I know, I know; I'm thinking the same thing:  "Aliens from another planet."

It is this brotherhood, this familiarity, that draws them to celebrate their punishment of having to sit together at lunch.  I honestly think, gauging from their reactions, that this is the greatest gift anyone has ever given them.  As a matter of fact, I suspect they secretly covet the idea because now they can ignore their friends and sit with those who matter most: each other.

In the crazy excitement that ensues, they invite me to join them for lunch.  I laugh along with them, hahahahaha, they asked the teacher to their lunch table.  Only thing is, I realize they're dead-serious; this motley collection of Fagin-mini-me's is planning where I will sit when I join them.

Holy smokes, I love these kids.

I decide to eat my lunch with the adults but watch the clock on the sly.  If I can make it down to the cafeteria after the class is seated but before the final five minutes of silence are enforced, I just might find out if they're telling the truth.  Was their invitation for real, or are these kiddos just trying to placate me into believing they're as genuine as I wish them to be?

I enter the lunch room from the stage side, spotting my students across the great hall, sitting at a long table that has my name scrawled on a piece of computer paper.  Twenty-three of twenty-four of them are there.  One of my cherubs is seated at a faraway table by himself, back to the rest of the seventh grade, banished much like the protagonist of the novel we just finished reading yesterday.

I am spotted by another homeroom, and a few students call out my name.  This alerts my homeroom, three tables away, and they stand up, wave, cheer, and nearly break out in song.  For one fleeting moment I feel like a rock star. 

I cannot believe they were serious about inviting me.  And yet … and yet … This is exactly, I mean exactly, who they are.  This is why I love these kids. 

I intend to say a quick hello and be on my way, but I am greeted with a chorus of "Sit here, no sit here, no sit HERE" as I approach.  So I do.  I sit here and then I sit there and then I sit again over yonder.  I go over to the banished boy and chat with the adult supervisor, who allows Banished Boy back into the fold after I berate him gently, wagging my finger and giving my greatest impression of the disciplinarian I'll never be.  For a minute or two, we are one, we are together, we are a homeroom united. 

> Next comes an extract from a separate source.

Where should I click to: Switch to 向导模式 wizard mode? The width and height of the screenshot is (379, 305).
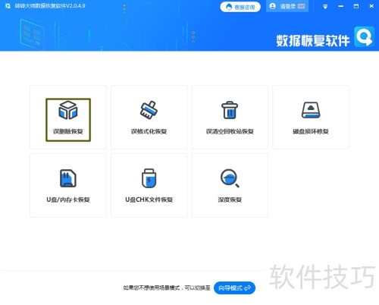tap(234, 288)
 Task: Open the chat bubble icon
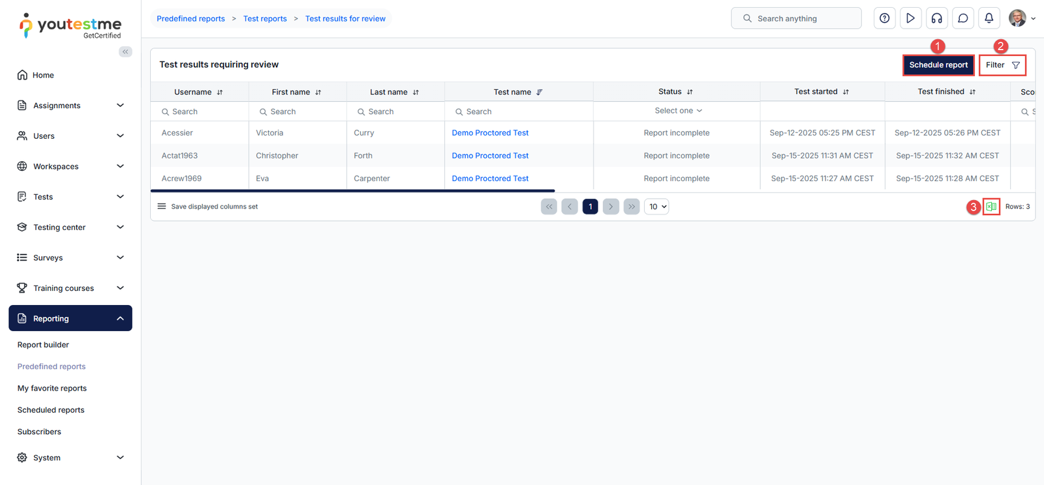point(962,18)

Before I leave the caf, I thank them for inviting me and tease them that maybe I'll actually eat with them tomorrow, which normal students would take as a terrible threat of punishment.  But, these are not normal students:  These are my homeroom students.  They'll never be normal because they're more than that -- They are extraordinary.

Putting them together to eat is not a punishment.  The punishment will be mine on the last day of school this year when I have to set them free and watch them leave the nest to fly on to eighth grade.  I shake my head sadly even as a smile crosses my face. 

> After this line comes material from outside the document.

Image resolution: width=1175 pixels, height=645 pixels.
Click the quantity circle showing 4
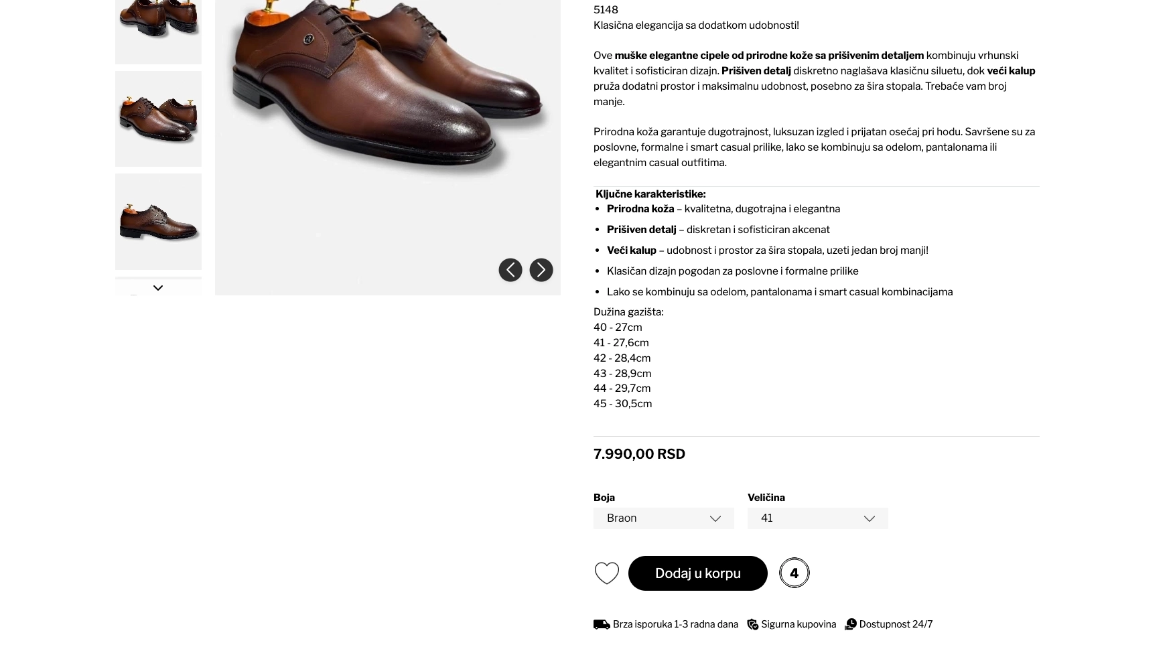[794, 573]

One of the adult supervisors asks me what's wrong as I pass by on my way out.

"Oh, I was just thinking how much I'm really going to miss these kids next year," I reply.

Her face registers surprise, and she crinkles her nose a bit.  "These kids?" she grins.

I nearly cannot answer her because I suddenly feel a little teary-eyed.  "Yes," I say wistfully, "these kids.  Best class I've ever had.  It's been a great year."

I mean it, too.  I know, I've said it before, and I'll probably say it again at some point, or, at least, I truly hope I will.  But there's something crazy-special about this group of rapscallions who invite me to join them for their lunch detention and manage to make it fun. 

Well, that's my story, anyway, and it's a pleasure and an honor to be able to tell it.